Keywords

1 Introduction

In this paper, we propose a novel hand gesture recognition algorithm based on unlabelled data from RGB-Depth sensors and unsupervised learning. Our framework uses depth data for detecting and extracting the gesturing hand. Our gesture recognition technique is independent of the orientation of the hand, and does not require the gesturing person to wear any markers or wrist bands. We believe that the hand shape describing the gesture is purely dependent on the number of extended fingers and which fingers are extended. Therefore, the training images have to be processed to detect the hand, then the number of extended fingers and then find which fingers are extended. During the test phase, as a user gestures in front of an RGBD sensor, the same steps are followed to detect and label the fingers correctly. Cascaded recognition is then performed for fast and accurate recognition of the gesture in real-time. Our hand gesture recognition framework is specially suitable for assistive living paradigms since it assumes minimal hand movement, basically only extending and retracting fingers and the gesture can be made while the arm of the gesturing hand is in any orientation. A person needs to learn only a set of gestures for effective non-verbal communication. Hand gesture recognition based on an RGBD sensor is more suitable than a wearable sensor because it is completely unobtrusive and therefore, does not disturb the user in any way.

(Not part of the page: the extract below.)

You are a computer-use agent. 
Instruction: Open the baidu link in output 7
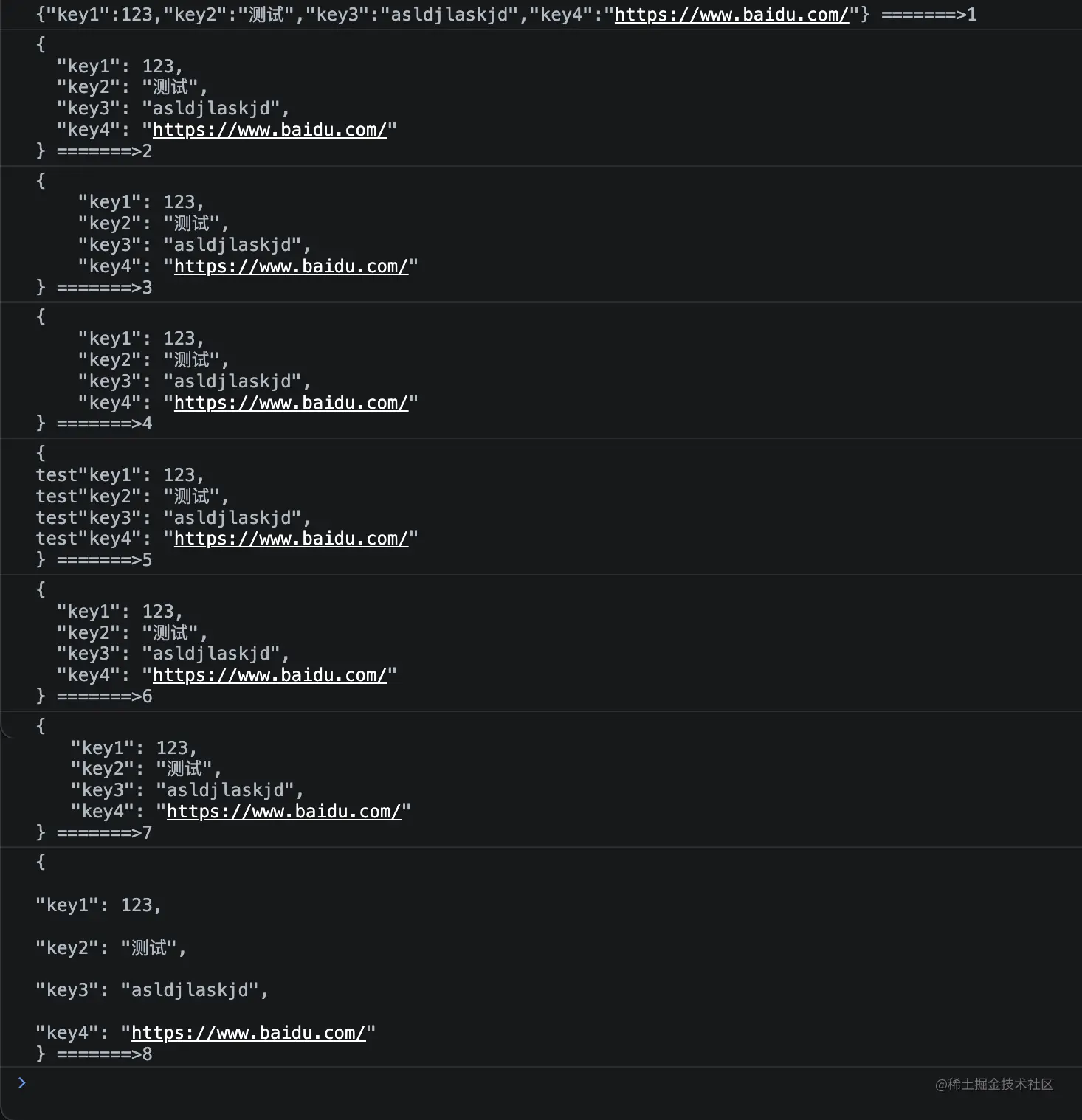pyautogui.click(x=283, y=812)
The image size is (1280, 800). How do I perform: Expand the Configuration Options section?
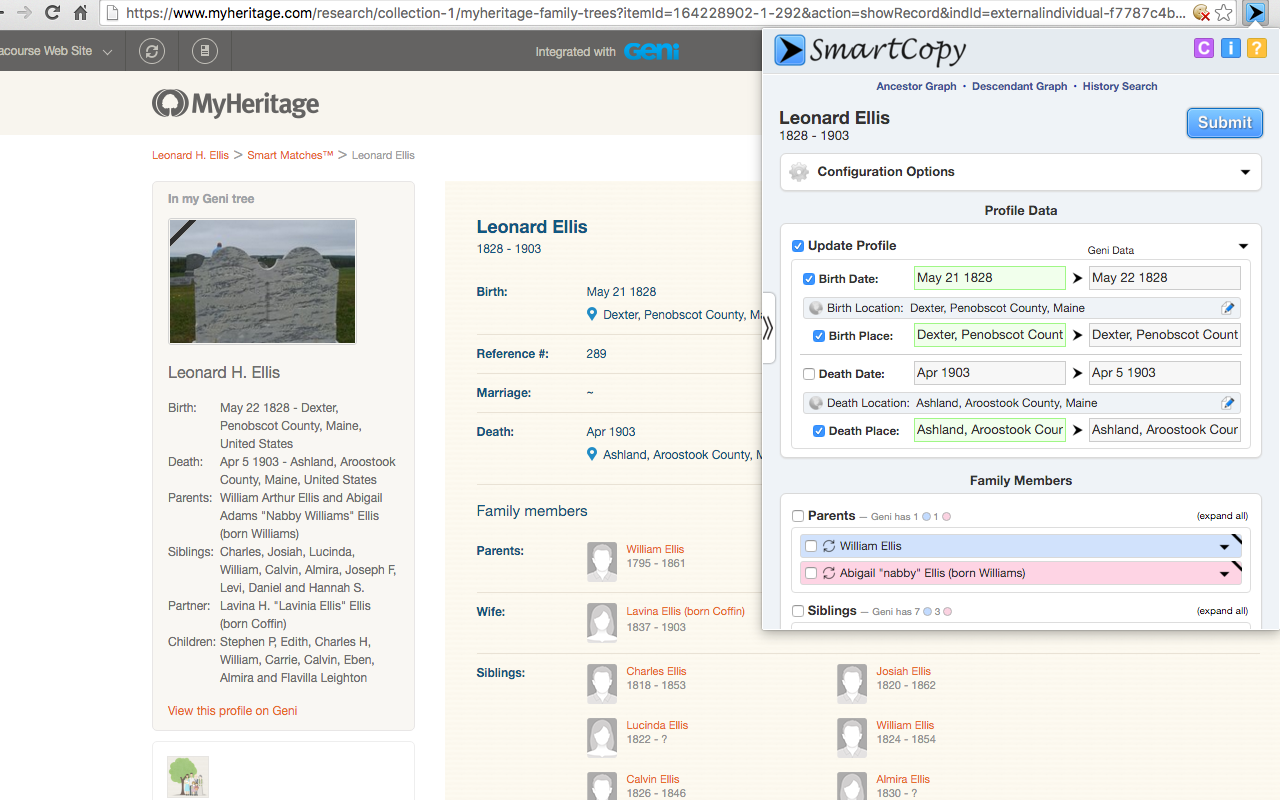coord(1245,171)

Hand gestures are a natural non-verbal form of human-human and human-machine communication. However, there are various forms of hand-gestures, such as gestures made when two or more people talk, dynamic gestures that require movement of the arms and hands and static gestures where only the shape of hands and fingers are enough to communicate the requirement. We focus on the static gestures, requiring only movement of fingers thus making our gesture recognition system suitable for people who have special needs and cannot verbally communicate or make large hand movements. Our system uses a depth sensor and does not require any wearable sensor. However, it does require the depth sensor to be placed optimally so that the gesturing hand is closest to the RGBD sensor. In the next section, we discuss the related work in the area of hand gesture recognition. For evaluating our framework, we use the data set from [1], where the hand is nearest to the Mirosoft Kinect sensor. We consider all the gestures in that data set to evaluate our framework.

2 Related Work

Hand gestures can be classified as static or dynamic. Various techniques are used for detecting the hands and finding the shape and trajectory of the hand movements in case of dynamic hand gestures. Hand gesture recognition is also carried out by capturing the gesture data using various sensors such as data glove, depth sensors and cameras. In this section, we focus on the static hand gesture recognition methods based on the data captured using RGB or RGBD cameras such as the Microsoft Kinect. Authors in [1] use depth data from a Kinect sensor to detect the user’s hand robustly and then represent it as a time series curve, which captures the topological properties of the hands such as finger parts. They then apply template matching using Finger-Earth Mover’s distance to recognize the hand gesture. However, this method requires the user to wear a black belt on the gesturing hand’s wrist to accurately segment the hand shape. We use their data set for evaluating our automated hand recognition framework, however, we do not use the black belt as a delimiter to segment the hand region.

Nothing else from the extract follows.